Secondo gli Ermellini, un esempio di condotta idonea a integrare la fattispecie delittuosa, dunque, è proprio quanto avvenuto nel caso di specie in cui la moglie è stata costretta a sopportare la presenza di una concubina (cfr. Cass. n. 44700/2013).
La Corte d'Appello, con motivazione immune da vizi logici, ha sottolineato gli atti di offesa alla dignità della parte offesa, di disprezzo nei confronti della stessa, nonché le violenze fisiche e le minacce abitualmente poste in essere per anni ai danni della moglie.

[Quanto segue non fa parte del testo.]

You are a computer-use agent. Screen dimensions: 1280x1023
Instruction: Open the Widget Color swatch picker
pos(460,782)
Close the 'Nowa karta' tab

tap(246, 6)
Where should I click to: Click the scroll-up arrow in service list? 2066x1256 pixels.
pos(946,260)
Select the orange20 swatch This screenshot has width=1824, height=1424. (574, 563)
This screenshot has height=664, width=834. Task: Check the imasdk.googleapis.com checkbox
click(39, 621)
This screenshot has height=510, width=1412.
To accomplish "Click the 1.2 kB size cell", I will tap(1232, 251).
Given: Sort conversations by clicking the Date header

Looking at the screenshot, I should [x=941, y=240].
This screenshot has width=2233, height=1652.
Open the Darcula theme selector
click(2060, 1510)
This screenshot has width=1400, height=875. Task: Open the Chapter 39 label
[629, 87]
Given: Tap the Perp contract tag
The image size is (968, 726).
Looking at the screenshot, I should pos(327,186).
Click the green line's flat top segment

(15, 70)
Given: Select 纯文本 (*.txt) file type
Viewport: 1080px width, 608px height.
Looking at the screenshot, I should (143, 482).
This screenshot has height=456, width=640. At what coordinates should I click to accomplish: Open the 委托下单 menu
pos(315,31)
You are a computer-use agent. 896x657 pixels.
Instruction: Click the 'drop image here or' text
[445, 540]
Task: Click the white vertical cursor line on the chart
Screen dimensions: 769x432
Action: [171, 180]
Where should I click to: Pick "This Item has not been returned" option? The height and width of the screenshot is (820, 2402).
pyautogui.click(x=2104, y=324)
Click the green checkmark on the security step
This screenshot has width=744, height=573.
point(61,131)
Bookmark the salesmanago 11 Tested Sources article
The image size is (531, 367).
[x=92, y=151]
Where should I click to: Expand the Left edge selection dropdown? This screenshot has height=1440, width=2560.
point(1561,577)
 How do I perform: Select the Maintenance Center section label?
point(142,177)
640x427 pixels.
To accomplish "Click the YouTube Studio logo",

Oltre all'iniziale imposizione della convivenza con altra donna, i giudici menzionano le continue privazioni economiche imposte alla donna e al figlio, costretti a recarsi alla Caritas per mangiare, mentre l'imputato viveva agiato con l'amante.
Il giudice di merito ha verificato e confermato la credibilità oggettiva e l'attendibilità delle dichiarazioni della donna e, seguendo l'insegnamento delle Sezioni Unite, le ha legittimamente poste a fondamento dell'affermazione della responsabilità penale dell'imputato (cfr. SS.UU. sent. n. 41461/2012).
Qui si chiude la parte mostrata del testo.